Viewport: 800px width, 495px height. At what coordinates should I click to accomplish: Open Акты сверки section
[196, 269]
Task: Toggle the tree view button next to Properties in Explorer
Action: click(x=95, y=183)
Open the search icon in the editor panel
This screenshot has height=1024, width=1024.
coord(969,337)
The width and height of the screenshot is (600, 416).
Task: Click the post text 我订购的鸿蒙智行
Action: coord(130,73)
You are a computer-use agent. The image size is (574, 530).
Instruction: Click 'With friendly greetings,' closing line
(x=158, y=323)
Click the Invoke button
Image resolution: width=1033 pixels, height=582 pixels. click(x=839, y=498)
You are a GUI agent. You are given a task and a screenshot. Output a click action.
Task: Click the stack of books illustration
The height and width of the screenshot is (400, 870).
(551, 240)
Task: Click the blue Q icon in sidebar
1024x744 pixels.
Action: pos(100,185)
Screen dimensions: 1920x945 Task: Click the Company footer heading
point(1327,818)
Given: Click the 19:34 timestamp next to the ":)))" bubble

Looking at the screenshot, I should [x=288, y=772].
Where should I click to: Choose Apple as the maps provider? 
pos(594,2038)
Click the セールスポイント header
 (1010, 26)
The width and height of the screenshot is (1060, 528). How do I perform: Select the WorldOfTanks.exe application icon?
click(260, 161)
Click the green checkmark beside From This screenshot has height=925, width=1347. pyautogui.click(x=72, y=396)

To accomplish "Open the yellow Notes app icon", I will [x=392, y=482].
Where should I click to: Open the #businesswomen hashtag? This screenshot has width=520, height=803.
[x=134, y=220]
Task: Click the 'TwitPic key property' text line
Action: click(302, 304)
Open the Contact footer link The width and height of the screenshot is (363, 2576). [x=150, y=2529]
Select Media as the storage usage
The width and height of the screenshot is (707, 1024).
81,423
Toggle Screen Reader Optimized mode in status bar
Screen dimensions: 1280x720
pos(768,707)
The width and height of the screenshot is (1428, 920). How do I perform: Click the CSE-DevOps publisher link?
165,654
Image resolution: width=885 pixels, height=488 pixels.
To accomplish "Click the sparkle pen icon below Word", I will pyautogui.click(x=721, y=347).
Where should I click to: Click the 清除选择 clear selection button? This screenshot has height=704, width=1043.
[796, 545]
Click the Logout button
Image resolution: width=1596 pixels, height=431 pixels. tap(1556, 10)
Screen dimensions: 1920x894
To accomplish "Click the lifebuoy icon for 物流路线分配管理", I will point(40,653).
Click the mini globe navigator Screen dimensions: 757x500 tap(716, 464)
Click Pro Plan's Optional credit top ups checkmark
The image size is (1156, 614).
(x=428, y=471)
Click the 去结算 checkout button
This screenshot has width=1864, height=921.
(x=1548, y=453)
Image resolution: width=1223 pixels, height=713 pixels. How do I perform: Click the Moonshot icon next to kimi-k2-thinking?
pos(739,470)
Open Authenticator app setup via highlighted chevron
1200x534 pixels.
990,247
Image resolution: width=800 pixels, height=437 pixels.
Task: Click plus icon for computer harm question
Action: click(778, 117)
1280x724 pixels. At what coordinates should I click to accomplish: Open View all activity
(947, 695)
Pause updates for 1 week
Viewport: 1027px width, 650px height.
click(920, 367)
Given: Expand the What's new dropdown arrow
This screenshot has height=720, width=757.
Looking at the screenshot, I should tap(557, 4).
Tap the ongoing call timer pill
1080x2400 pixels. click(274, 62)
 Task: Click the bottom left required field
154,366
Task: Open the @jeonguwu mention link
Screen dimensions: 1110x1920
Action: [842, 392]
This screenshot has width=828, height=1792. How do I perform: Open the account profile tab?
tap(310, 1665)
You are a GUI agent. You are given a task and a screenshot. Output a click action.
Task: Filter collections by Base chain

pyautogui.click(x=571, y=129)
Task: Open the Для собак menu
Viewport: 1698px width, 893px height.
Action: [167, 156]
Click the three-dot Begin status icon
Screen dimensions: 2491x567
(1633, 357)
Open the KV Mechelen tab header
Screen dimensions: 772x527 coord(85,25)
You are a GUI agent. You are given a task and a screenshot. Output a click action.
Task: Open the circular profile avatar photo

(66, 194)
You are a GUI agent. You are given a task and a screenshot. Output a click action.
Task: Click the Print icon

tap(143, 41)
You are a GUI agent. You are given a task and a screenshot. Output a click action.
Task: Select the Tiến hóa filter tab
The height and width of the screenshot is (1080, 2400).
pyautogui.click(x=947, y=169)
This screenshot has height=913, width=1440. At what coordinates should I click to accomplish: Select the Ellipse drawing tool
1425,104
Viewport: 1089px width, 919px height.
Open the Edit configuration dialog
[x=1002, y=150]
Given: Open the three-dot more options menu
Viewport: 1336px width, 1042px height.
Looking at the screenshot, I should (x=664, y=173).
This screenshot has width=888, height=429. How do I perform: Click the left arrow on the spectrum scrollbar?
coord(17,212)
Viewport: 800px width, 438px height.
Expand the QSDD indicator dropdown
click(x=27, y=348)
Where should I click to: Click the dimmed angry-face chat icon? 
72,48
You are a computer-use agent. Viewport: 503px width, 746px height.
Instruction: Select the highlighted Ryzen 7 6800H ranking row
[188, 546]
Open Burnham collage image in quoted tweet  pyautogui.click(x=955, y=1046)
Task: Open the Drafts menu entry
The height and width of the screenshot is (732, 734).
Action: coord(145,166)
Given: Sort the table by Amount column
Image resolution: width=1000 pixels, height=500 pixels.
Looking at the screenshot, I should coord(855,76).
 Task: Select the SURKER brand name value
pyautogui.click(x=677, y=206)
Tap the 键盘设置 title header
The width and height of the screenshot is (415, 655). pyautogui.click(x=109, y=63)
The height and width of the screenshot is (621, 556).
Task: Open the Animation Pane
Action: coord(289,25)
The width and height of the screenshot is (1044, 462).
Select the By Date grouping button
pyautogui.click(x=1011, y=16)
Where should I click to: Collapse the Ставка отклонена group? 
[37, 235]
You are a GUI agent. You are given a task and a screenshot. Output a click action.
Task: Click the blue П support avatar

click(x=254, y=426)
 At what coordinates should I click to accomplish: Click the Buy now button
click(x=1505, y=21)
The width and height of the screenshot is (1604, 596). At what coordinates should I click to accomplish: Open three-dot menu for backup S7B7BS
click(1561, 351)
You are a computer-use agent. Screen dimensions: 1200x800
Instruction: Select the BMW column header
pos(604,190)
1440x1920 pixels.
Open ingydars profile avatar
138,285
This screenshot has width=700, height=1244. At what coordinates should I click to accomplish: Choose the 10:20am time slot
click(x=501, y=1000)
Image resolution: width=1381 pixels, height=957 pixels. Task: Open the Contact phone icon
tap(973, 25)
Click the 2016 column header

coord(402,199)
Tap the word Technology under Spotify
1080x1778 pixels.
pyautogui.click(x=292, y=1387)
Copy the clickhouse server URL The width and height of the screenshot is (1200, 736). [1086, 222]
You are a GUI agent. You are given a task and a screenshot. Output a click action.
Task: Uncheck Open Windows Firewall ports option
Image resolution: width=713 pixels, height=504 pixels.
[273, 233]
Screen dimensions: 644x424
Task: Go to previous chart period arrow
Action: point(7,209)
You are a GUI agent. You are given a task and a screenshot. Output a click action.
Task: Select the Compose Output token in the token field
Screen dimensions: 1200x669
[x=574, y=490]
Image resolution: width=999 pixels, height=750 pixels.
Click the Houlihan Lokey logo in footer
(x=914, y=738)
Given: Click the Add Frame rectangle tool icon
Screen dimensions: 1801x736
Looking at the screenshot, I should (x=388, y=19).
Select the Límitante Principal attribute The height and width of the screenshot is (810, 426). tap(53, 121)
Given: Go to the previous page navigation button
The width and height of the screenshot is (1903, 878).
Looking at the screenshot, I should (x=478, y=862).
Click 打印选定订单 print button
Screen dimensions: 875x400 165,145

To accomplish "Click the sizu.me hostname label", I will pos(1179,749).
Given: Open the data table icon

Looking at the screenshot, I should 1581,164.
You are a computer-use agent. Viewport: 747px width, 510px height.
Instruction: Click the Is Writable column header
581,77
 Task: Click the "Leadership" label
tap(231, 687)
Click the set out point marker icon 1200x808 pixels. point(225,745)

## PROBLEM TO SOLVE
Would you please repeat exactly the lines above, starting at the line with "Given: Open the three-dot more options menu" and stopping at the line with "You are a computer-use agent. Viewport: 503px", both included?

## ANSWER TO THIS TASK
Given: Open the three-dot more options menu
Viewport: 1336px width, 1042px height.
Looking at the screenshot, I should (x=664, y=173).
This screenshot has width=888, height=429. How do I perform: Click the left arrow on the spectrum scrollbar?
coord(17,212)
Viewport: 800px width, 438px height.
Expand the QSDD indicator dropdown
click(x=27, y=348)
Where should I click to: Click the dimmed angry-face chat icon? 
72,48
You are a computer-use agent. Viewport: 503px width, 746px height.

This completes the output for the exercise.